Of 17 patients with wounds I saw in a single day last week, 11 had lymphedema (64%). They include:
- 1 with a history of prostate cancer radiation
- 1 with congestive heart failure and a history of lung cancer
- 1 with breast cancer lymphedema
- 1 with scleroderma
- 3 with post-phlebitic syndrome
- 4 with long standing venous insufficiency
That’s in one day, and it’s not an atypical day. Lymphedema may not have been the reason they were referred, but it’s often a huge factor in whether wounds get healed or stay healed.

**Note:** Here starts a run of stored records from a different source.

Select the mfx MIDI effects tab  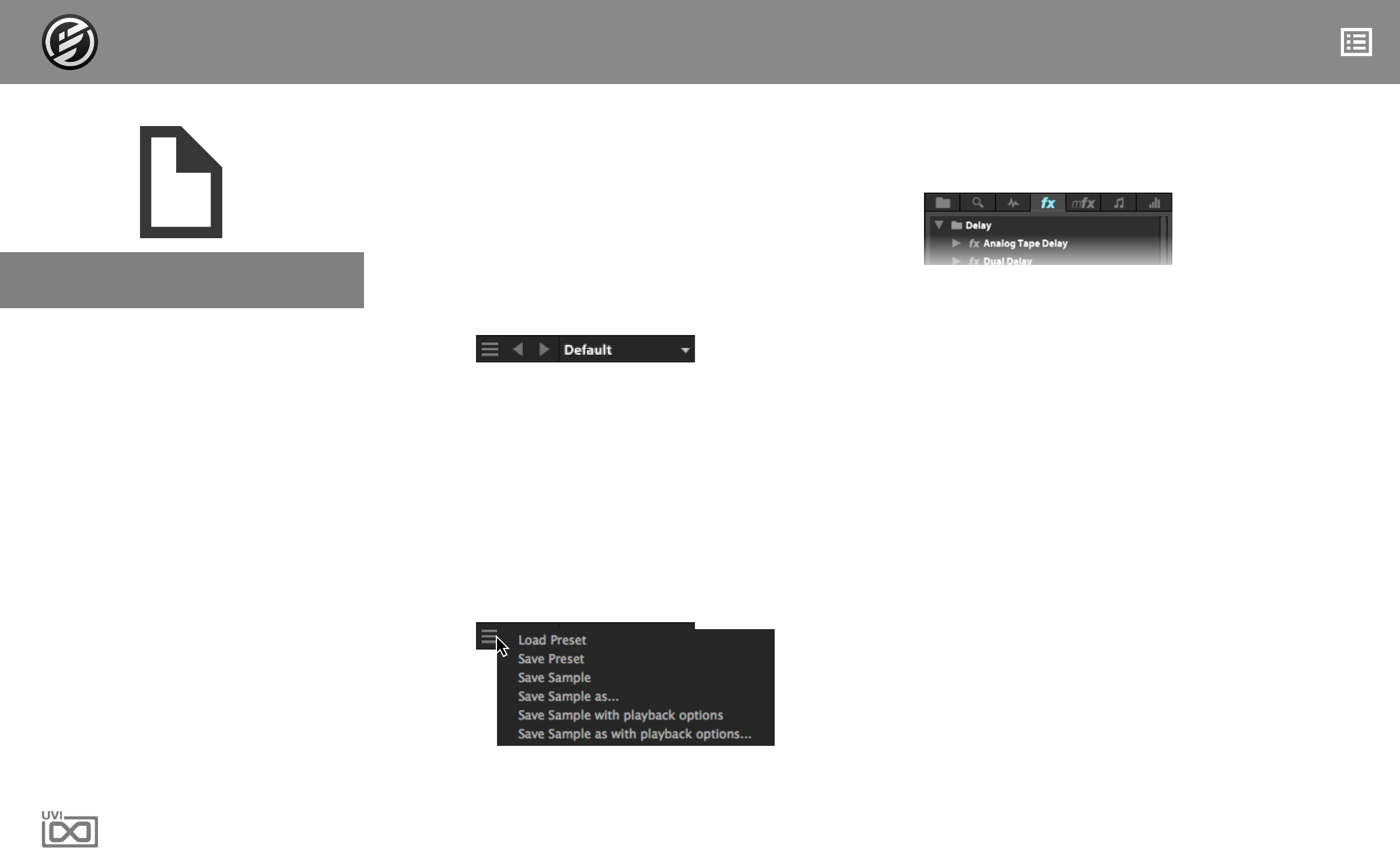(1083, 203)
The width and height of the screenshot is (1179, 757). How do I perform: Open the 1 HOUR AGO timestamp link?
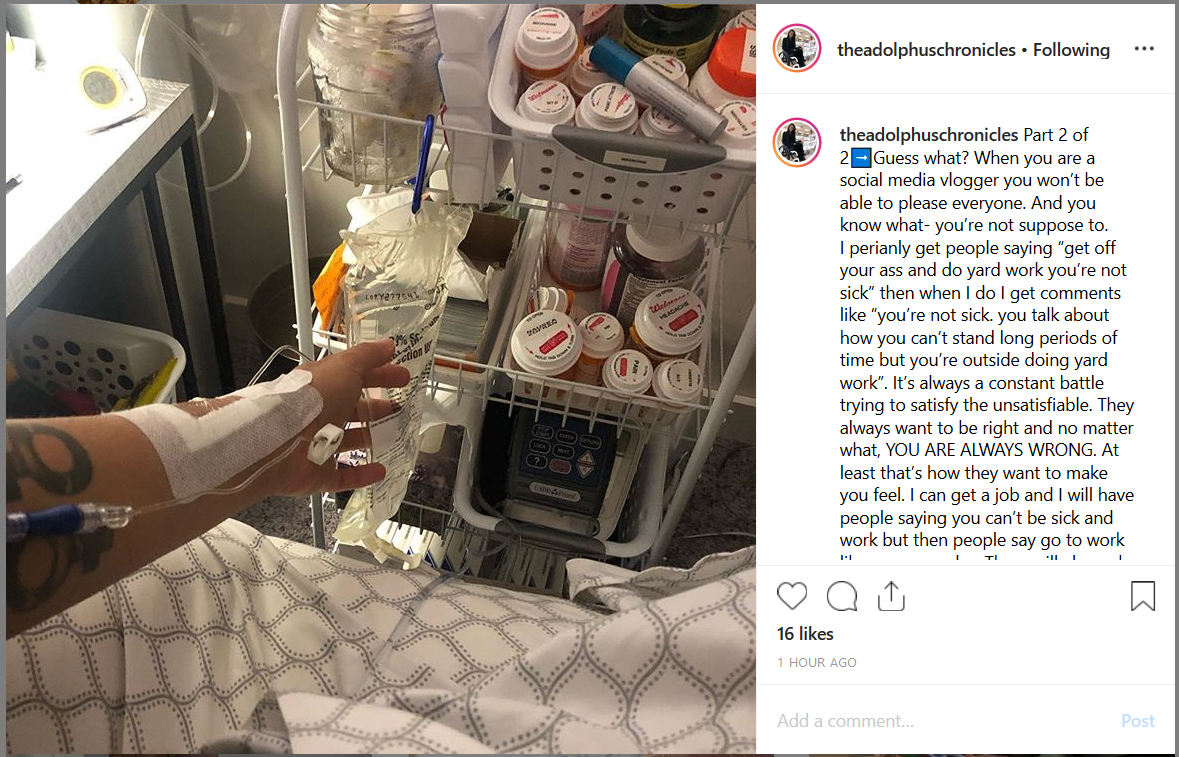click(817, 662)
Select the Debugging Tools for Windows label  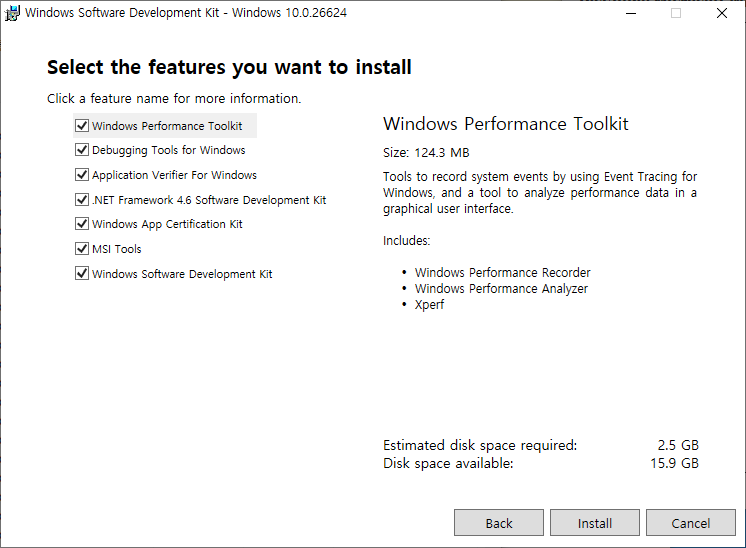point(168,150)
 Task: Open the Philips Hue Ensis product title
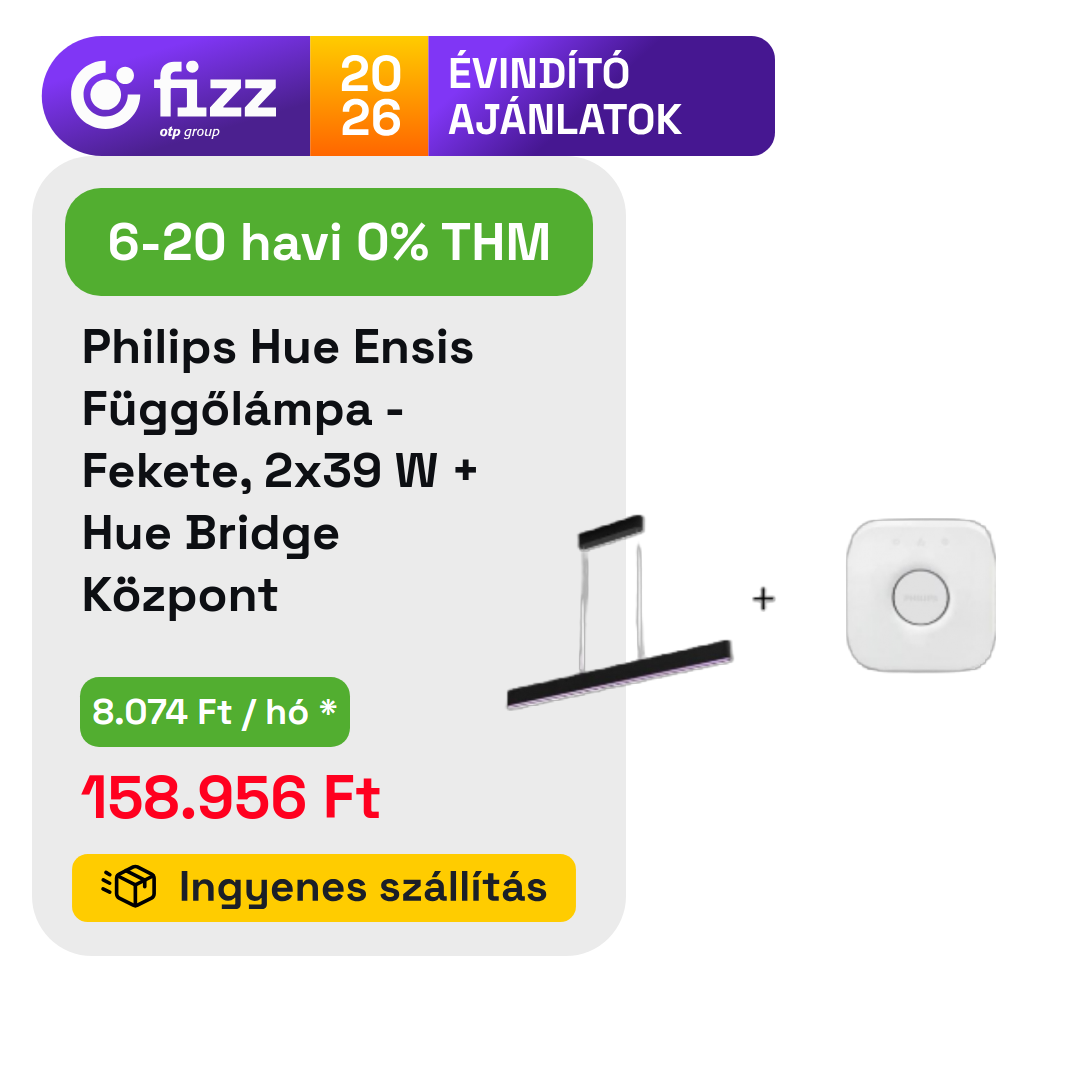[x=278, y=348]

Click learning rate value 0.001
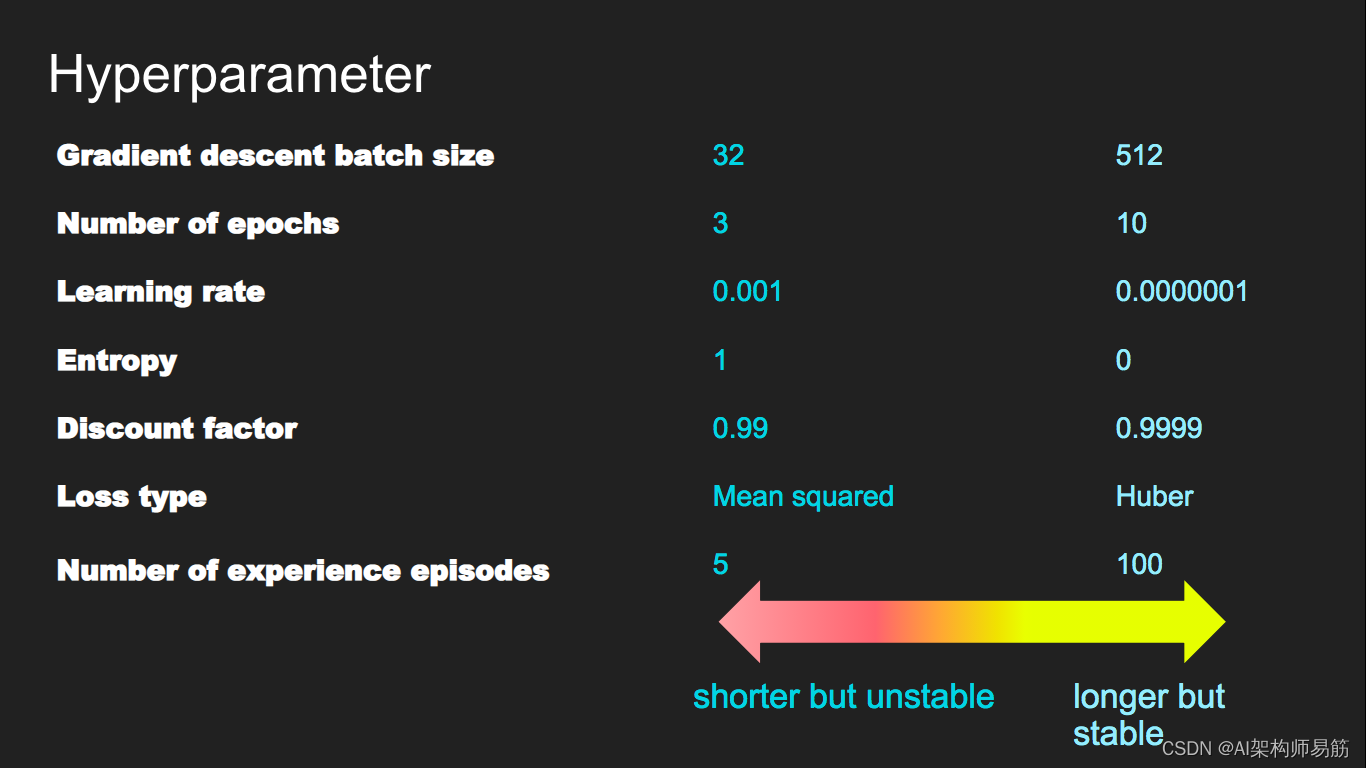747,292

Lymphedema may be the most common chronic problem linked to non-healing wounds and in many cases, we don’t actually know why patients have it.
This week I was able to image another patient enrolled in a clinical trial using the Near Infrared imaging technology developed by Eva Sevick. I am not sure how many patients I have imaged with her team in the past 12 or 13 years, but watching the lymphatics function (or not function) in real time never gets old. One of the patients depicted here with profound lymphedema told me hers began when she injured her leg on a concrete step after a golf game. We haven’t imaged her lymphatics, but our experience with similar patients suggests they may have poorly functioning lymphatics (asymptomatic primary lymphedema) that decompensate after minor trauma. We also now know that many common medications can induce lymphedema. Lymphedema probably causes the most frustration for both clinicians and patients.
I think lymphatic disease is the final frontier we need to conquer, but you can’t fight an enemy you can’t see.
NIRF technology is FDA cleared for lymphatic imaging and needs to be widely available. Let’s hope someone will make that happen.